Economist and former U.S. Treasury Secretary Larry Summers Yields on 10-year US Treasury bonds briefly hit 4% on Wednesday for the first time in a decade, and mortgage rates soared, he said the country had now entered “new financial territory”.
Yields on 10-year US Treasuries hit 4.017% on Wednesday, but fell to 3.963% shortly after the Bank of England announced it would buy longer-term British government bonds, according to Tradeweb.
The 10-year Treasury rate, which measures what the government would pay an investor if they bought a 10-year Treasury bond today, is considered an important benchmark influencing borrowing costs for consumers. I’m here. Its value is highly influenced by inflation, interest rate risk, and investor confidence in the US economy.
Mortgage interest rates have skyrocketed in recent days. On Wednesday, it jumped to 6.52%, the highest level since August 2008, according to data from the Home Loan Bankers Association. Investigation on tuesday mortgage news daily The 30-year fixed rate surpassed 7% to 7.08%, the highest interest rate in less than 20 years.
The news shocked the housing market. A sharp rise in mortgage rates will make things even more difficult for potential homebuyers who were already suffering from skyrocketing home prices, high demand, inflation and supply shortages leading to stiff competition within the market. It is inevitable. .
The rise means many potential homebuyers may lose their mortgage eligibility, and some will be cut off the market entirely.
While this sounds like bad news on top of bad news for borrowers and aspiring homebuyers, analysts foresee contracting demand and an eventual decline in home prices, according to the announced housing market. I believe that this is a sign of an adjustment in the
This amendment will be driven in part by the Federal Reserve rate hike in 2022. The most recent September 21 rate hike raised the benchmark rate by another three-quarters of a percentage point.

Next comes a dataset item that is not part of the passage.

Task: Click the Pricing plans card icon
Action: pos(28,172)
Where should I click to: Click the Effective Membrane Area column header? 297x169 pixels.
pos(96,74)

‘There was a huge imbalance…house prices were rising at an unsustainable rate,’ says Fed chairman Jerome Powell At a press conference on September 21, he said: “Over the long term, we will see house prices rise at a reasonable level and at a reasonable pace to better balance supply and demand so that people can afford to buy homes again. Perhaps the housing market will have to go through an adjustment to get back to where it is.”
Summers, who served as U.S. Treasury secretary from 1999 to 2001, recently praised the Federal Reserve’s “steadfast commitment to disinflation,” but said, “We are far from out of the woods.” I warned you.
Newsweek I reached out to Summers for comment.